米国食品医薬品局が、抗BCMA CAR T細胞療法idecabtagene vicleucel(ide-celまたはbb2121)に対するブリストル マイヤーズ スクイブとbluebird bio社の申請を優先審査の対象として受理

がん領域

2020/10/06

ブリストル・マイヤーズ スクイブ株式会社
bluebird bio社

※本資料は、ブリストル マイヤーズ スクイブが2020年9月22日に発表しましたプレスリリースの和文抄訳であり、内容につきましては英語原文が優先されます。

  • FDAの審査終了の目標期日は、2021年3月27日です。
  • ide-celは、多発性骨髄腫を対象とする承認審査のために受理された初のCAR T細胞療法です。

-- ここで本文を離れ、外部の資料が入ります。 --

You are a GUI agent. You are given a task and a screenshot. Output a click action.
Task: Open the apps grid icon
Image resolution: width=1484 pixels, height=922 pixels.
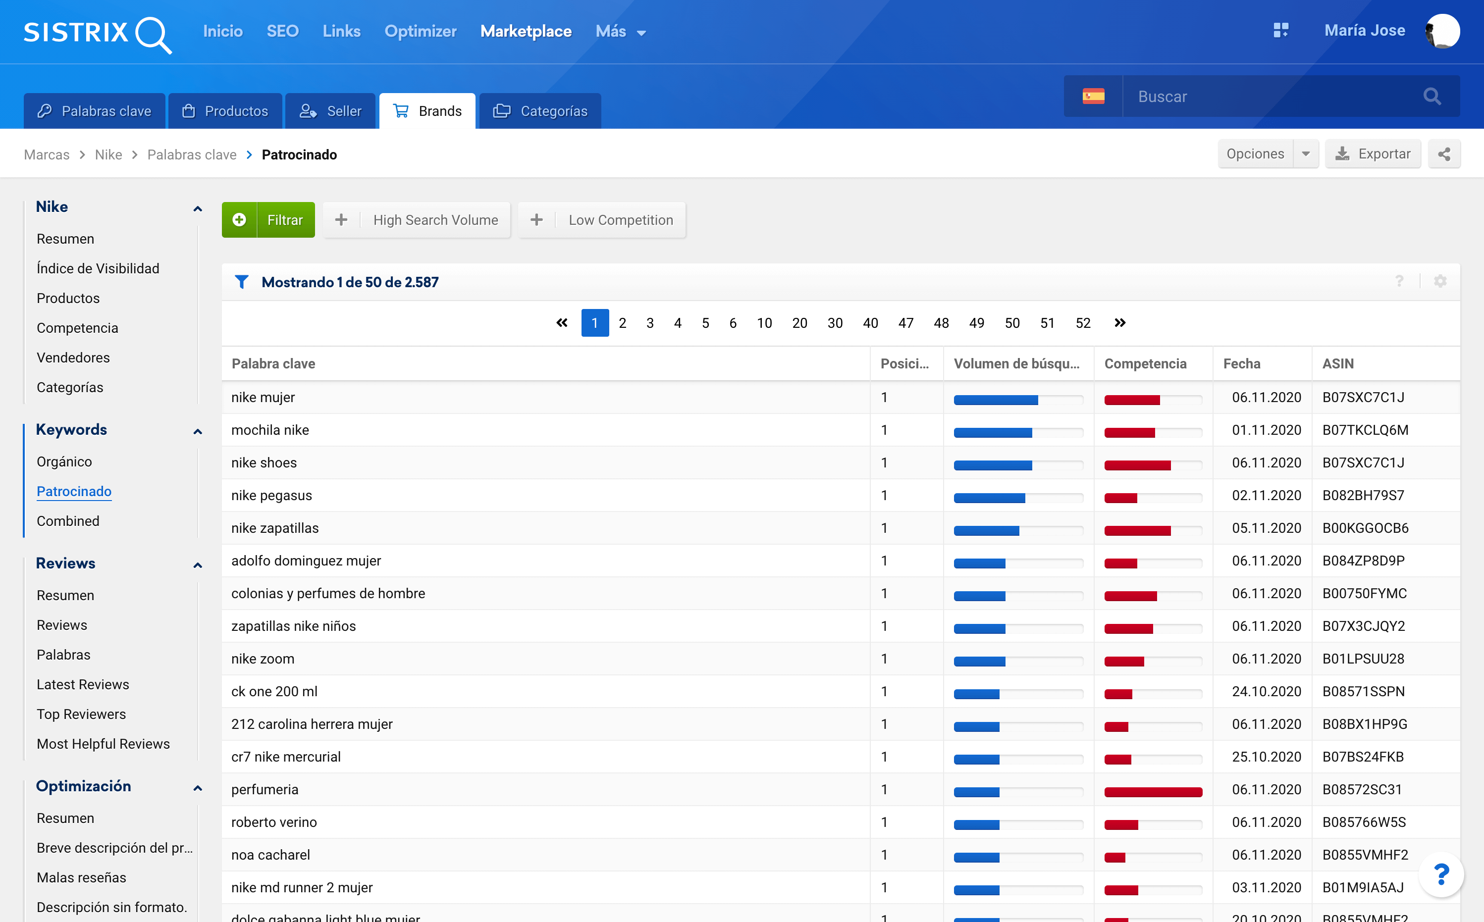click(x=1280, y=30)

(ニュージャージー州プリンストン&マサチューセッツ州ケンブリッジ、2020年9月22日)-ブリストル マイヤーズ スクイブ(NYSE:BMY/本社:米国ニューヨーク/CEO:ジョバンニ・カフォリオ)とbluebird bio社(Nasdaq:BLUE)は、本日、米国食品医薬品局(FDA)が、免疫調節薬、プロテアソーム阻害薬および抗CD38抗体を含む少なくとも3つの前治療歴を有する多発性骨髄腫の成人患者の治療薬として、両社が開発中のB細胞成熟抗原(BCMA)を標的としたキメラ抗原受容体(CAR)T細胞免疫療法であるidecabtagene vicleucel(ide-celまたはbb2121)の生物学的製剤承認申請(BLA)を、優先審査の対象として受理したことを発表しました。処方せん薬ユーザーフィー法(PDUFA)に基づくFDAの審査終了の目標期日は、2021年3月27日です。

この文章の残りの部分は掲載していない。